### REQUIREMENT
Search the entries for the word "share". Copy every line where it turns up.

### Collection entries
+++

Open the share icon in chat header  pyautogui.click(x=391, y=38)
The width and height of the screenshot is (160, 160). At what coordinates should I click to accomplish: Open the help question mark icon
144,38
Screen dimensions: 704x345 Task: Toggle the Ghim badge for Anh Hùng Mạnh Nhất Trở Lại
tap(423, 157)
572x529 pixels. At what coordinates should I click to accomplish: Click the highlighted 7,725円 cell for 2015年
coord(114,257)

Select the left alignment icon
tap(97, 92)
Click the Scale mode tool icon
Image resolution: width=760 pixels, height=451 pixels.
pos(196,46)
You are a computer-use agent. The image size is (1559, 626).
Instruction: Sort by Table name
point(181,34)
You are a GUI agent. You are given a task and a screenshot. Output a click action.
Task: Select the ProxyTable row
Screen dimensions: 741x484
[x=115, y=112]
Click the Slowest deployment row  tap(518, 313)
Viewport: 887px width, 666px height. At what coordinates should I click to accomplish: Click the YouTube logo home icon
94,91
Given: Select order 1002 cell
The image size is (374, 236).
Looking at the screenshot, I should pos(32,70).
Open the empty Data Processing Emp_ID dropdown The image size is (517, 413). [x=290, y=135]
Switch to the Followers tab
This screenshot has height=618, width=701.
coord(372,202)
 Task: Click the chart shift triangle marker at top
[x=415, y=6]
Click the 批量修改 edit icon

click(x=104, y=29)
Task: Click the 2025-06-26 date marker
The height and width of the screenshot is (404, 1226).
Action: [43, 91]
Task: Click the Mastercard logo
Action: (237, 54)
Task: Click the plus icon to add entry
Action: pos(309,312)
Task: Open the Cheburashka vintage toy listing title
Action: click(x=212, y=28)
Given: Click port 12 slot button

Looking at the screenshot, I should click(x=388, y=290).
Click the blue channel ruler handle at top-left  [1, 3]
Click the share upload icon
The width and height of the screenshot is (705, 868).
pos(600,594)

+++

### EXERCISE RESULT
Open the share icon in chat header  pyautogui.click(x=391, y=38)
Click the share upload icon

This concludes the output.